Além disso, o Ibedrola não cumpriu uma das condições com as quais se comprometeu ao construir o reservatório, que era a de prover drenagem de esgoto no município de Salto da Divisa, que atualmente permanece sem tratamento. Esta cidade também foi afetada por buracos no asfalto, casas em colapso, paredes rachadas e ruas desniveladas. Para a construção da barragem, um bairro e várias casas foram inundas, e várias famílias foram despejadas de suas casas, injustamente compensadas, humilhadas e negligenciadas. Muitas casas estão agora em risco de colapso, mas os ocupantes não foram realocados. O abastecimento de água e energia da cidade também é de má qualidade, ironicamente, apesar de estar às margens de um reservatório que produz eletricidade. A produção da população também foi afetada. A construção da barragem só causou problemas, por isso o MAB afirma que toda a população de Salto da Divisa é agora afetada pela barragem hidrelétrica de Itapebi.
Outro dos problemas causados pela usina é que desde sua construção ela tem causado sedimentação no rio Jequitinhonha, o que agora afeta (junto com a má gestão) o rio ao liberar muita água e causar seu transbordamento.

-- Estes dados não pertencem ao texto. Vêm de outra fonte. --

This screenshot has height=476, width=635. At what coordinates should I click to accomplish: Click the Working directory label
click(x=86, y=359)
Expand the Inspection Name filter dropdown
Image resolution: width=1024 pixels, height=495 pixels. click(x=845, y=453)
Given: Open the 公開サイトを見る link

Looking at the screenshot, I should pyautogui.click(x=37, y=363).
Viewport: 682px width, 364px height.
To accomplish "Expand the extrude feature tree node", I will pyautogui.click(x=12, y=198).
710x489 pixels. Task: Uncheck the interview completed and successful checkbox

Além de Itapebi, a população de Salto da Divisa também é afetada por outra hidrelétrica, Irapé, mais a jusante. Além de Itapebi, a população de Salto da Divisa também é afetada por outra usina hidrelétrica, Irapé, mais a jusante. Irapé é de 2006, pertence à CEMIG (Companhia Energética de Minas Gerais) e tem 360 MW de potência.

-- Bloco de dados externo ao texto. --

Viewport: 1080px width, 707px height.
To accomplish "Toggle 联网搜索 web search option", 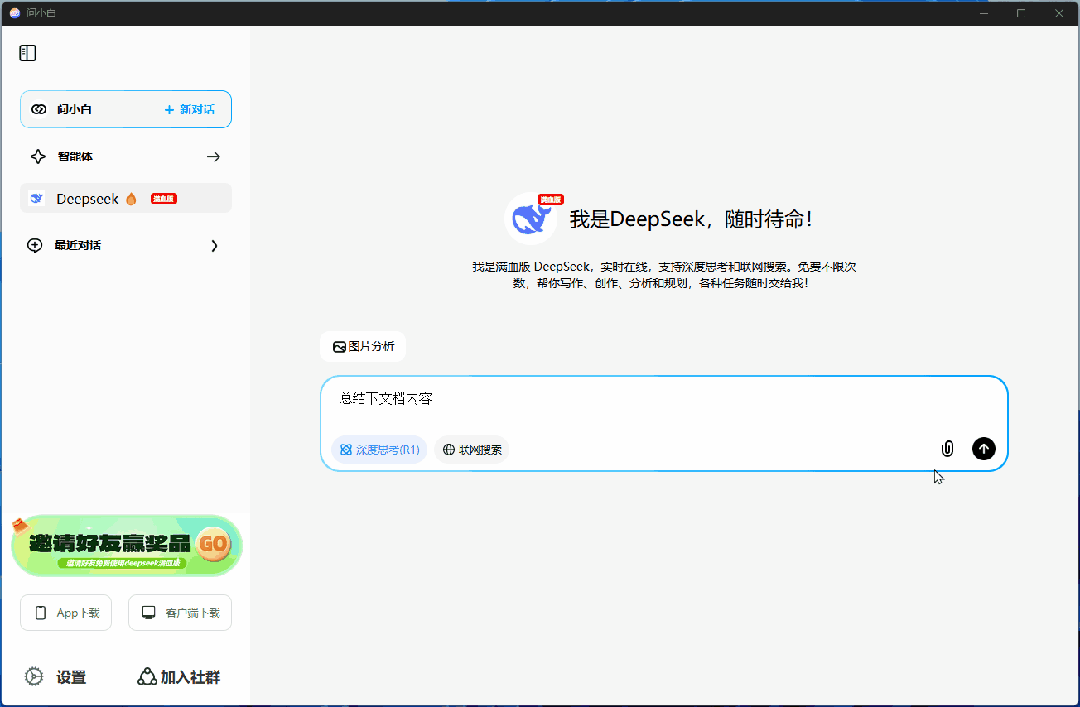I will click(x=472, y=450).

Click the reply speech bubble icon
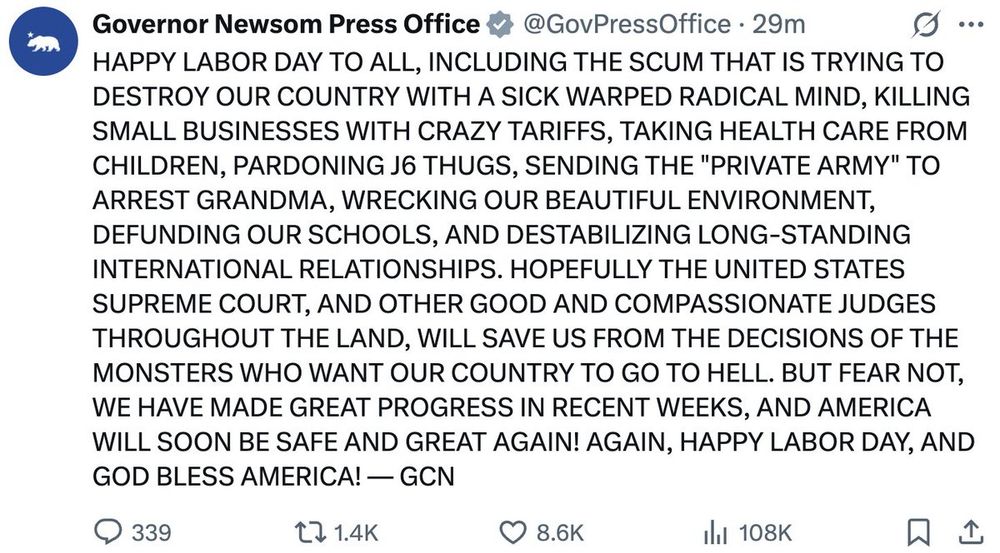(108, 531)
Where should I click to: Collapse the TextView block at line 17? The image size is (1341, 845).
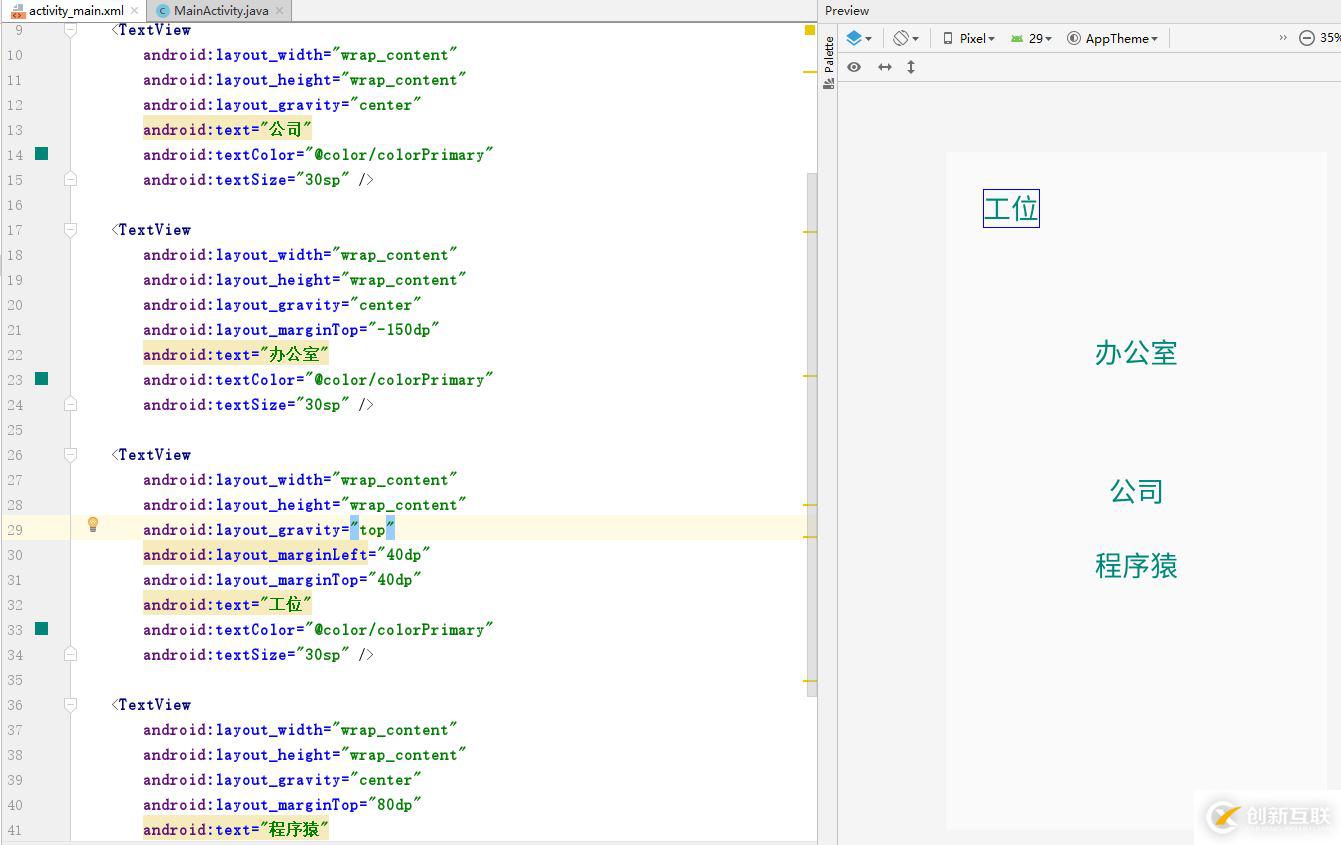(x=70, y=229)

Os lucros da Iberdrola no ano passado, 2022, foram de 4.338,6 milhões de euros: um aumento de 11,7 %. Estes lucros correspondem principalmente a seus ganhos no Brasil, México e Estados Unidos. No Brasil, além de gerar eletricidade através de usinas hidrelétricas (as mais rentáveis), a Iberdrola, através da Neonergia, fornece eletricidade a 34 milhões de pessoas. Portanto, entendemos que é vergonhoso que ela se beneficie desta forma em outro país, mas também, quando comete abusos por esta atividade, também se recusa a restabelecer as pessoas afetadas e os ecossistemas. Devemos ter em mente que estas comunidades indígenas são altamente sustentáveis, e que o Vale do Jequitinhonha é uma das áreas com menor renda per capita no Brasil, portanto, lucrar tratando seus habitantes desta forma é desumano.

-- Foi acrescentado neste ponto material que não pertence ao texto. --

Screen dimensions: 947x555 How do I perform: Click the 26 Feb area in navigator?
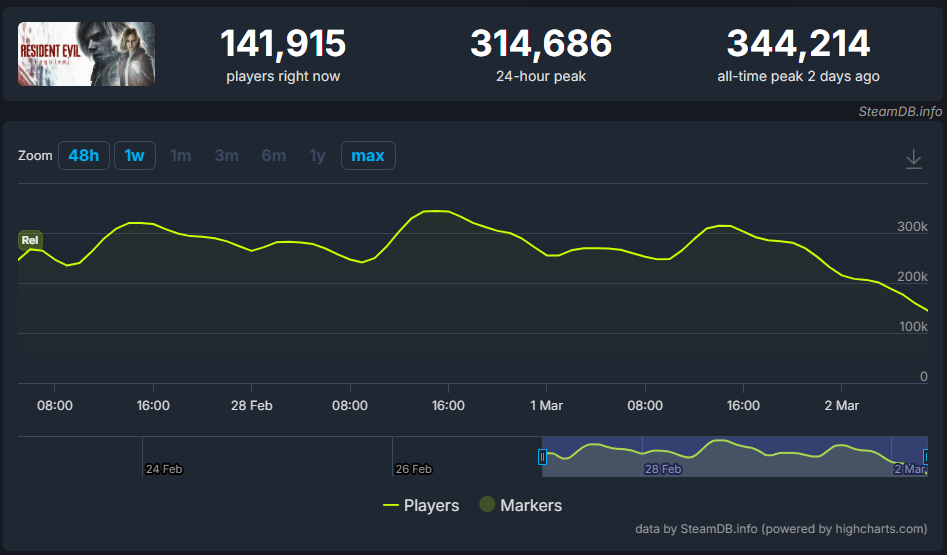click(x=413, y=468)
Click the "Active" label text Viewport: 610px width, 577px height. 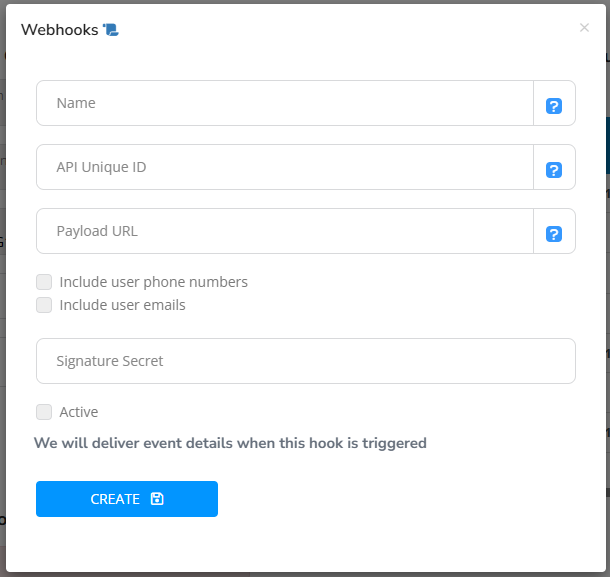pos(79,412)
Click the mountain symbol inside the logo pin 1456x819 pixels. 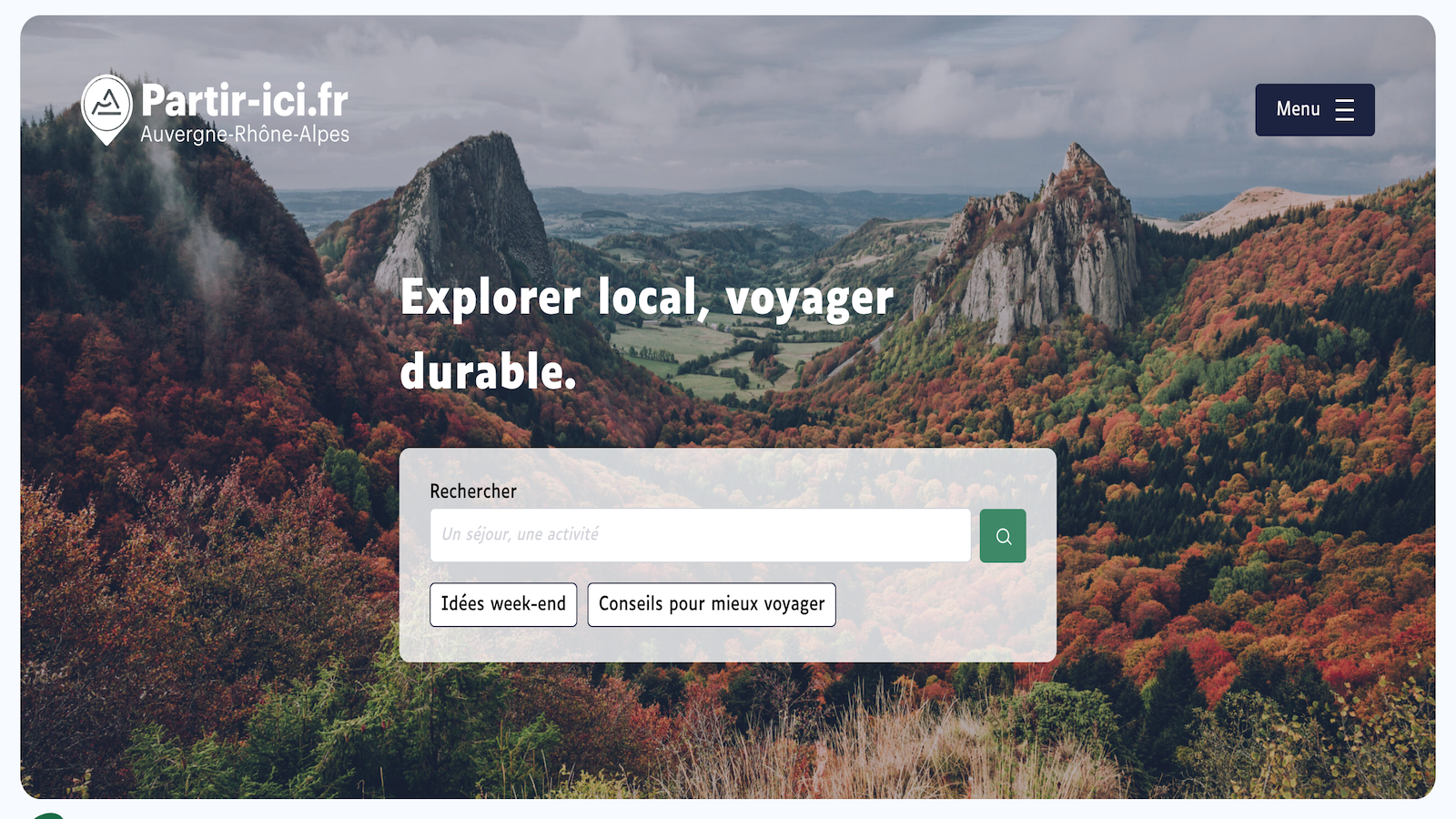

O povo Tupinambá vive no extremo sul do estado da Bahia, no nordeste do Brasil, uma região de intenso conflito por terras indígenas. Em 2004 eles iniciaram um processo para recuperar suas terras, já que seus 47.000 hectares de terra permaneceram não demarcadas. Mas sua luta remonta a séculos atrás, pois foram os primeiros a enfrentar a invasão portuguesa em 1500. Eles recuperaram terras, expulsaram proprietários de terras e pararam o desmatamento, mas também sofreram grandes represálias por isso, com massacres como o de 2008.
Esta também não é a única usina Iberdrola que afeta os povos indígenas, pois a enorme usina hidrelétrica de Belo Monte (11.233,1 MW) afeta os povos Juruna, Kayapó, Xipaya, Kuruaya, Asurini, Parakanã, Arara, Munduruku. Por outro lado, seu projeto de outra macro usina hidrelétrica, Tapajós, no afluente amazônico de mesmo nome, atualmente paralisado, afetaria o povo Munduruku. O Tapajós teria uma capacidade semelhante à de Belo Monte: 10.682 MW. A Iberdrola já construiu outra usina macroelétrica neste rio, Teles Pires (1.820 MW), que afetou os povos Kayabi, Apiaka e Munduruku.
Além destas, a Iberdrola é proprietária das usinas hidrelétricas Baguari (140 MW), Corumbá (96,45 MW), Dardanelos (261 MW) e Baixo Iguaçu (350 MW) no Brasil. Apesar de seus graves impactos sociais, culturais, econômicos e ambientais, a Iberdrola se refere a todas elas como renováveis.